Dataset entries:
━━━━━━━━━━

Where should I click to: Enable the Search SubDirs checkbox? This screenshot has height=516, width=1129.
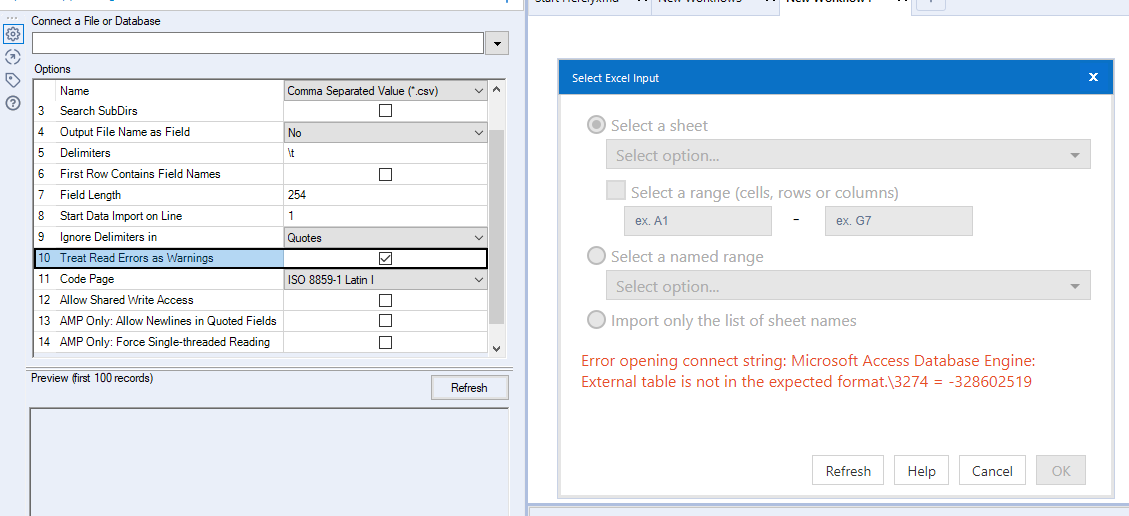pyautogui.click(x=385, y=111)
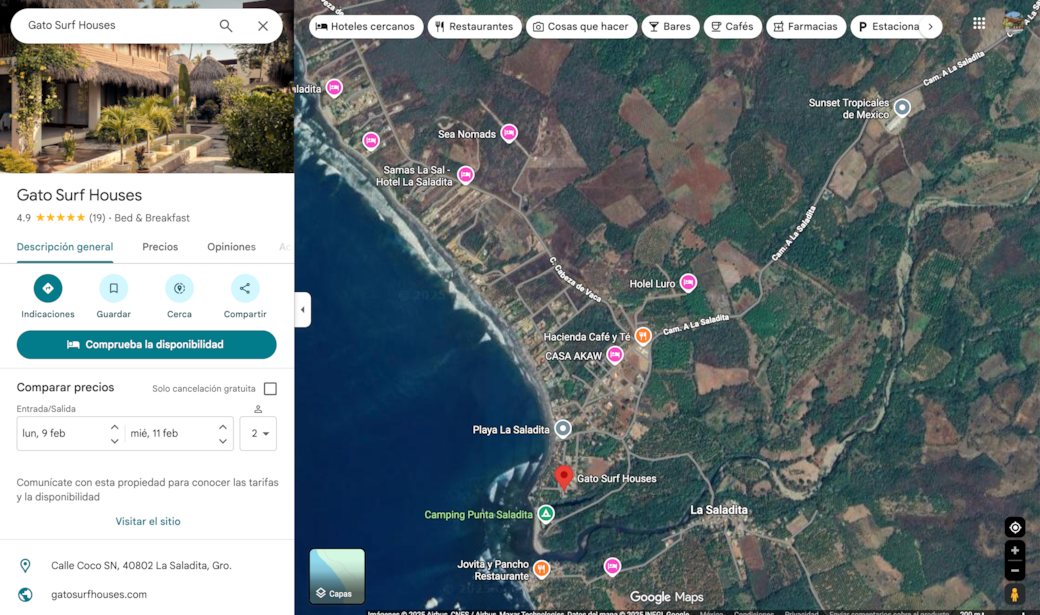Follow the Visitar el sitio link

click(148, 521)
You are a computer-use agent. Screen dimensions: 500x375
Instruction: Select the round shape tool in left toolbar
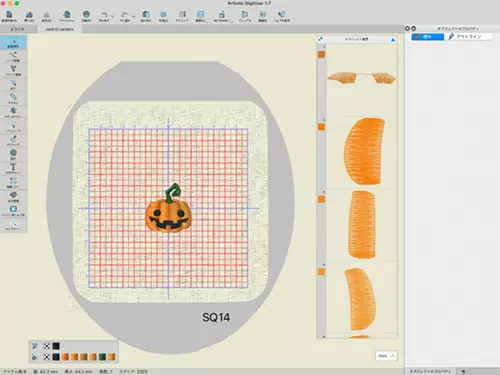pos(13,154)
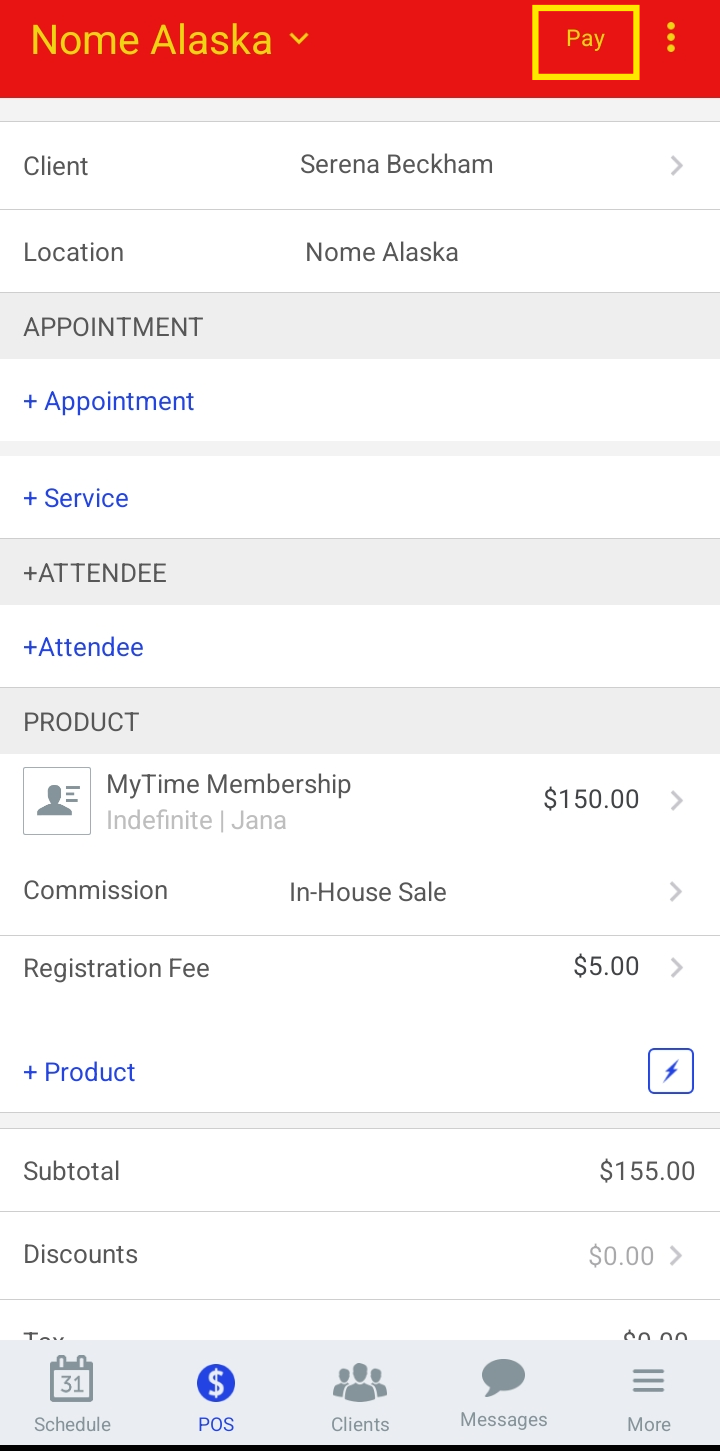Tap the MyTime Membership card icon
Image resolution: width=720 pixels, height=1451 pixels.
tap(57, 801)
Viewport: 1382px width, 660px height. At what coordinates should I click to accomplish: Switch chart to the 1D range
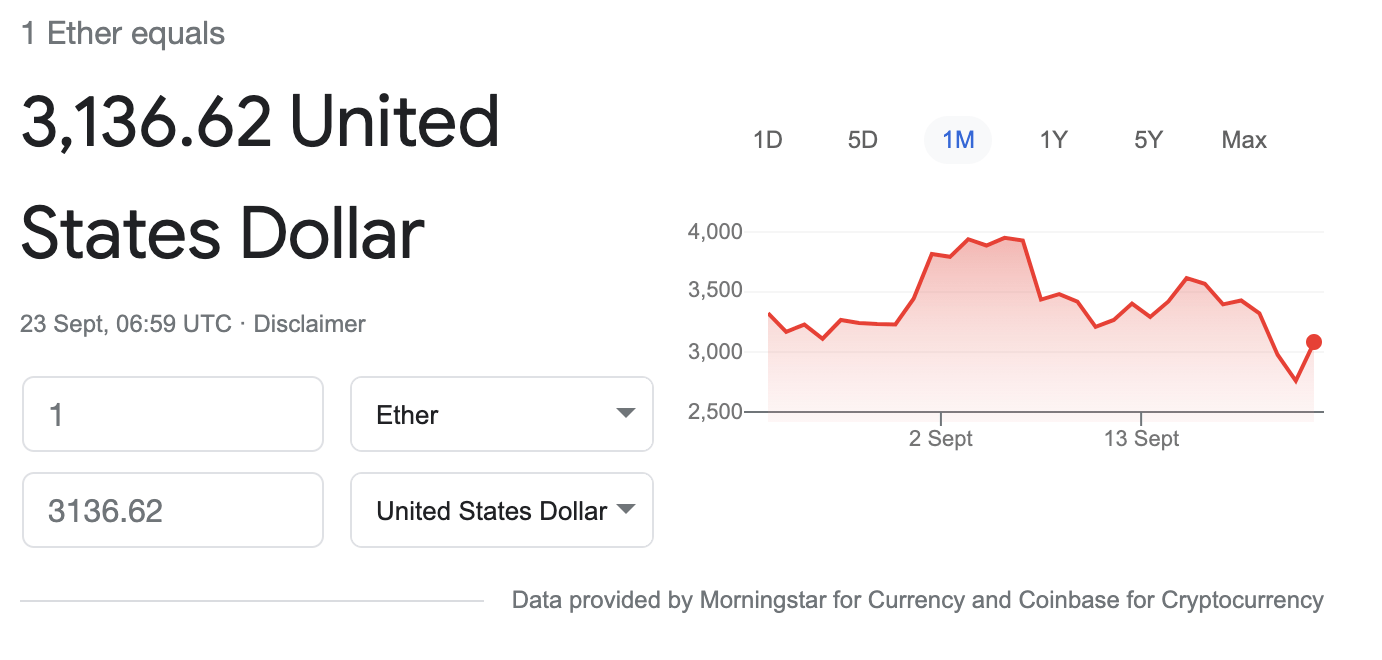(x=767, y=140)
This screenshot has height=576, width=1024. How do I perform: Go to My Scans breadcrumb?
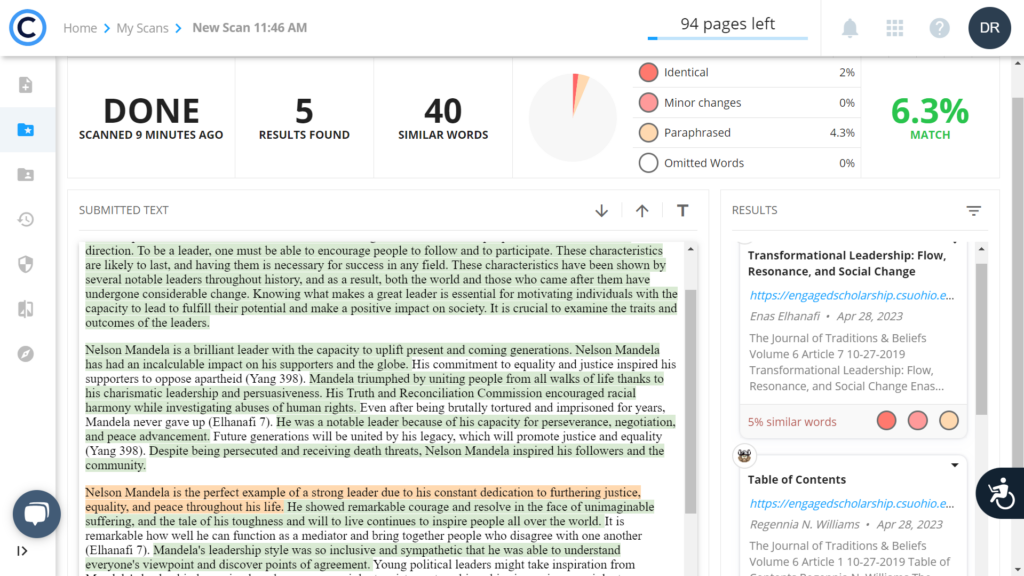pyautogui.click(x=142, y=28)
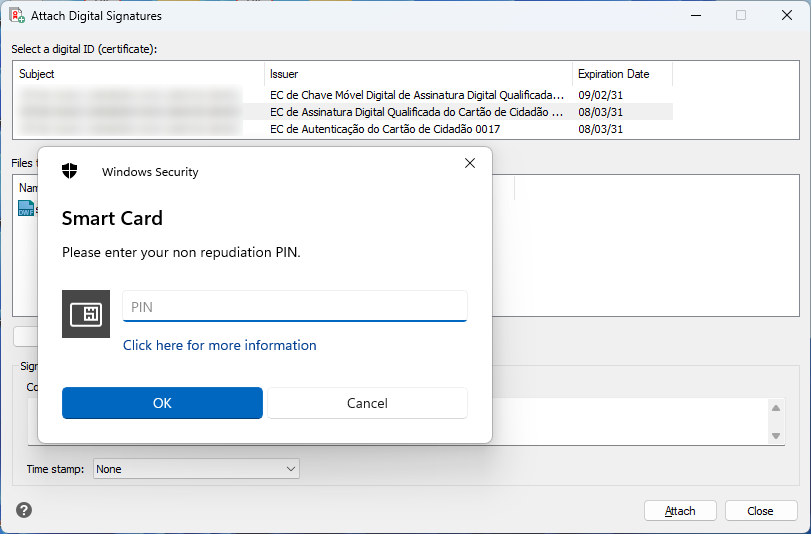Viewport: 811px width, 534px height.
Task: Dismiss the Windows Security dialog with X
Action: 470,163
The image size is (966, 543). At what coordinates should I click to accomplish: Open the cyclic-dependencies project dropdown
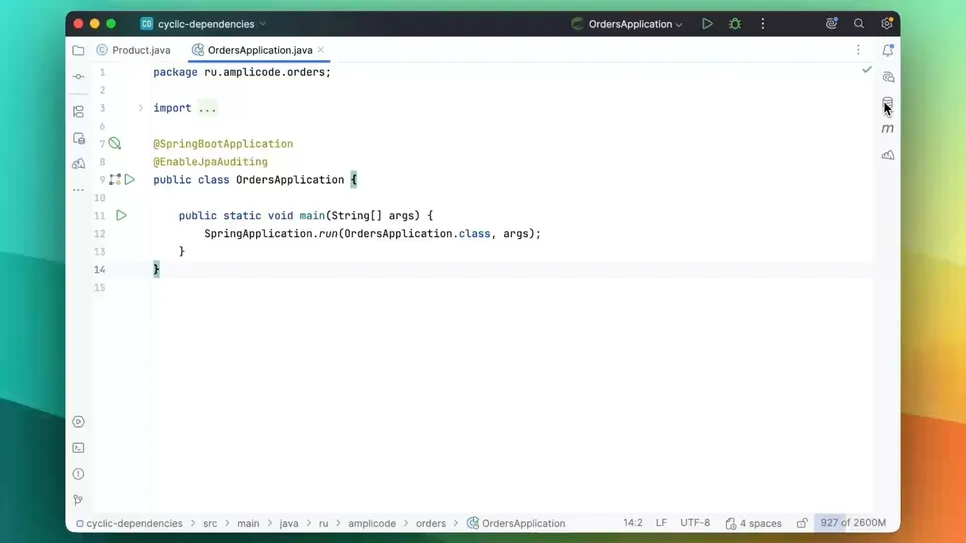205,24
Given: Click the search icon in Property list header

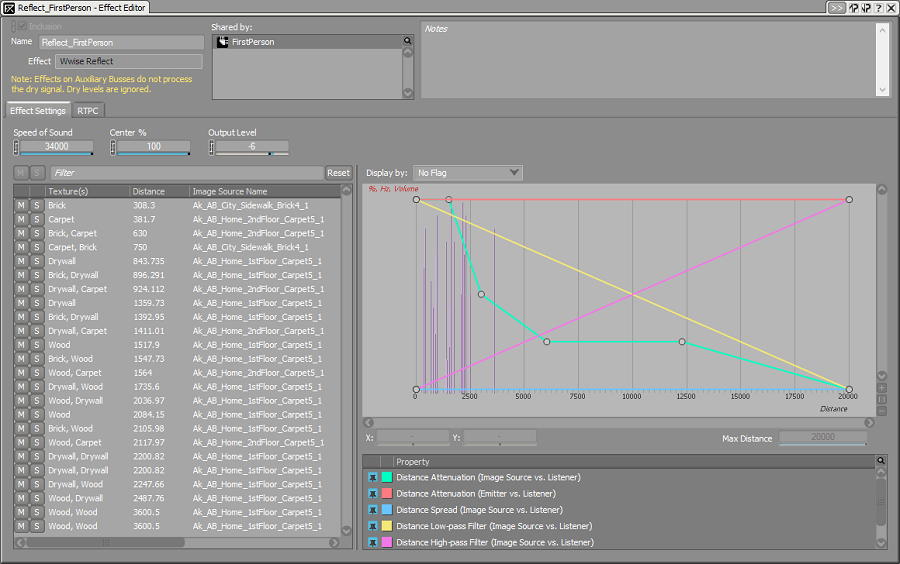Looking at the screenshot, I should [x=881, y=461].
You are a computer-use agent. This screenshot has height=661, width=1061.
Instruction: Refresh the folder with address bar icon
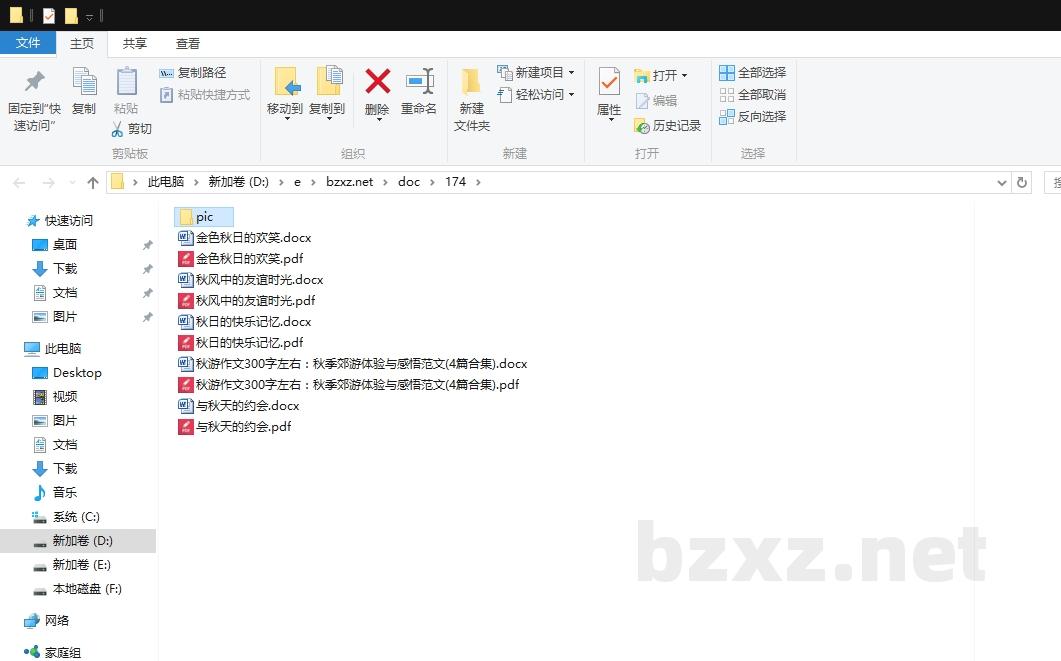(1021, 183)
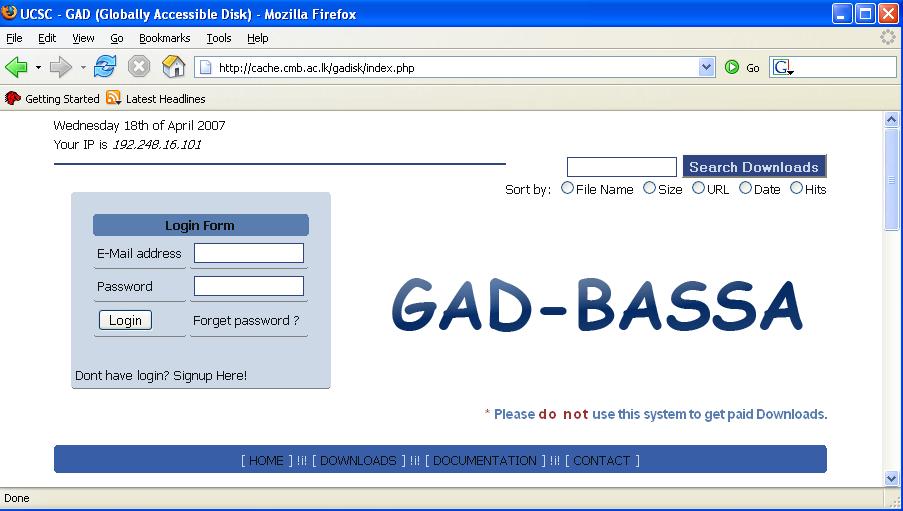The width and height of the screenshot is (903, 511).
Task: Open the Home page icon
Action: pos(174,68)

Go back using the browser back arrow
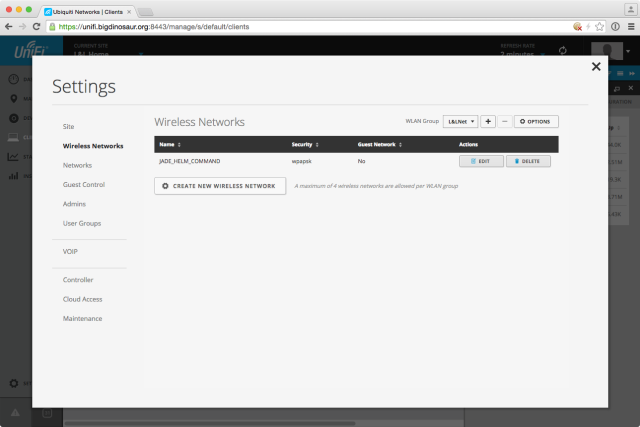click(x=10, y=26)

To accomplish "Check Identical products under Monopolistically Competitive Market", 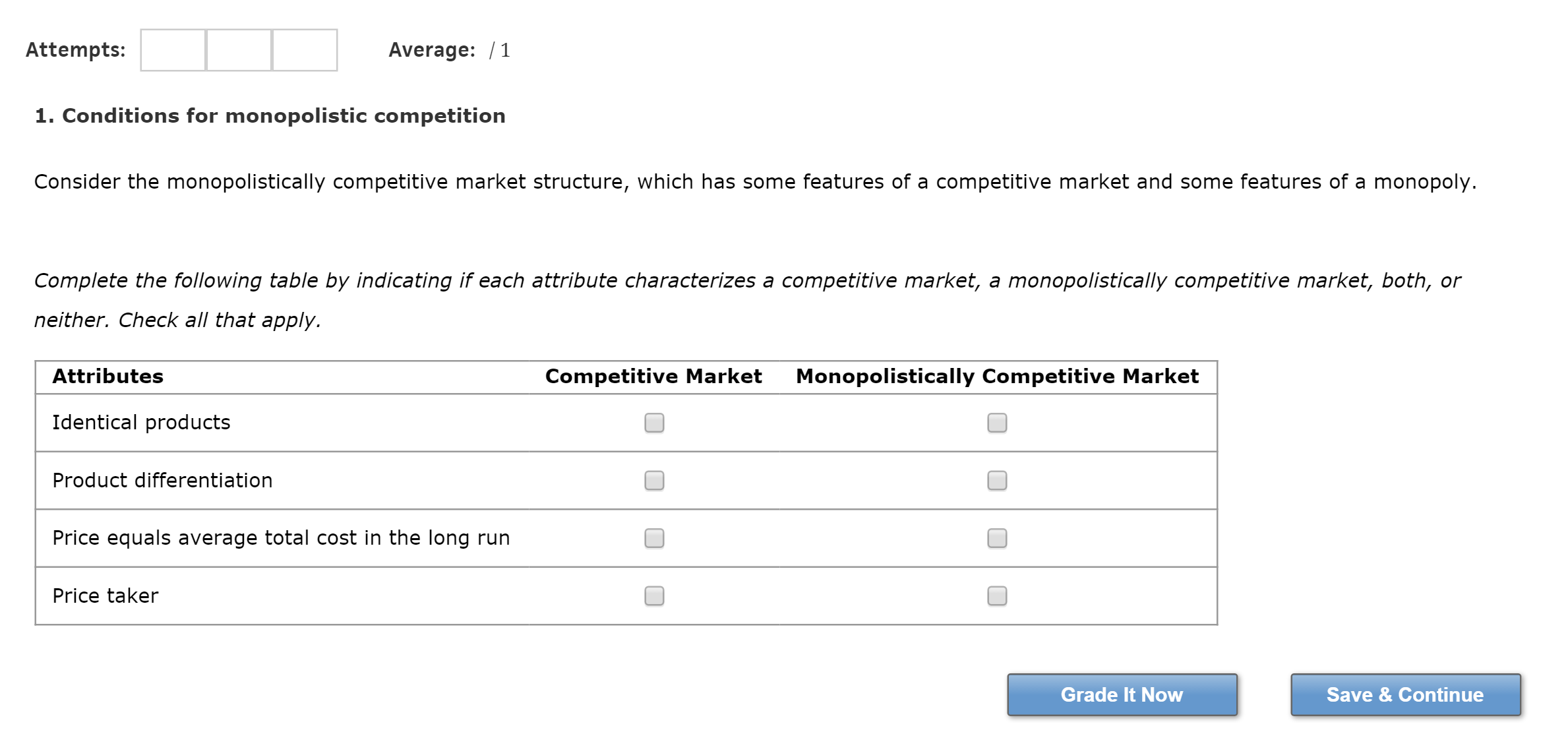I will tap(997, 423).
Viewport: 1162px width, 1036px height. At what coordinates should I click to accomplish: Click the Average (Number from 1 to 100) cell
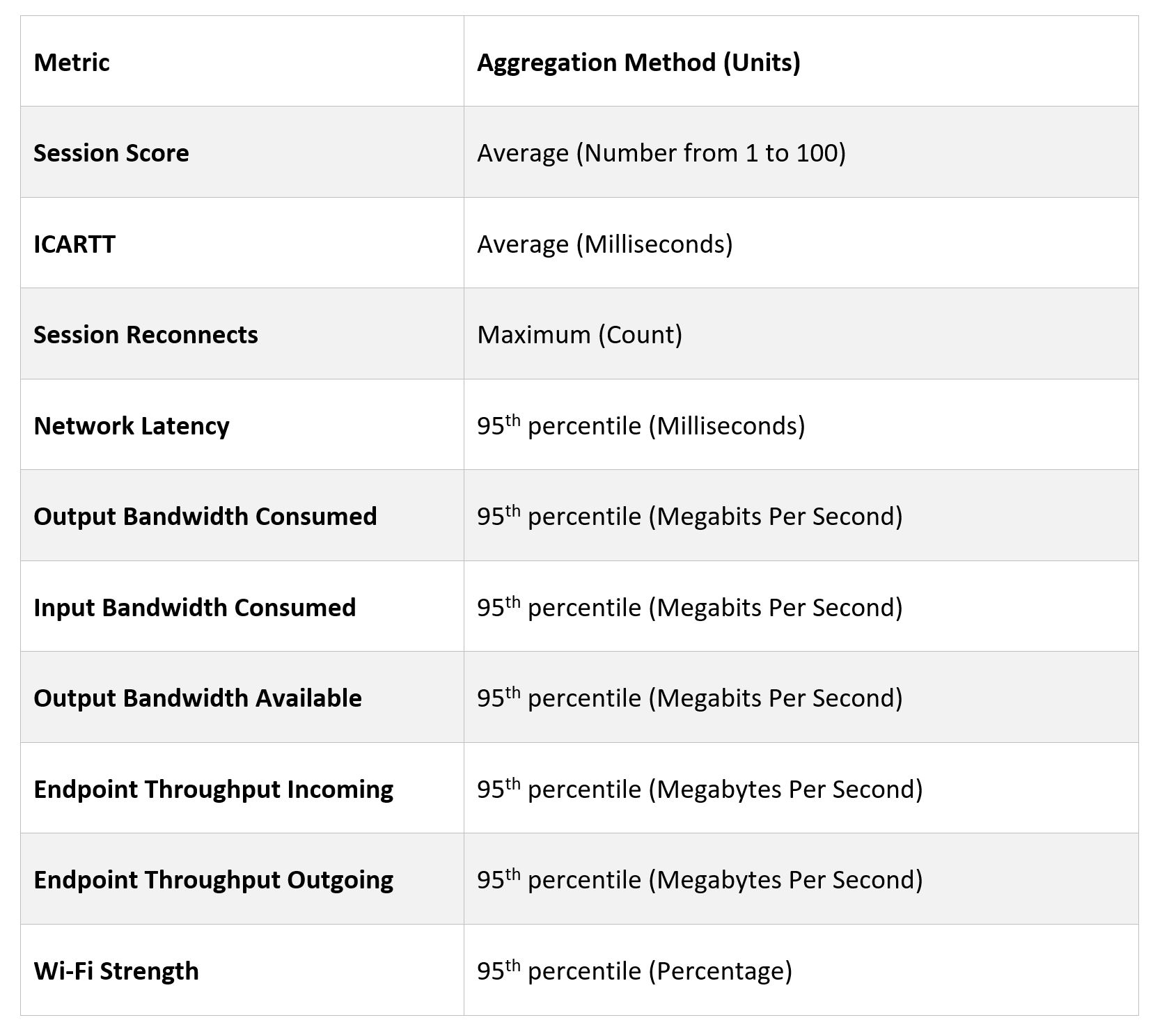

━━━━━━━━━━

* **WHAT THE TASK REQUIRES**: Scan the entries above, and wherever a line holds the string "agent", copy it.

* **RESPONSE**:
You are a computer-use agent. Screen dimensions: 500x375
You are a computer-use agent. This screenshot has height=661, width=1061.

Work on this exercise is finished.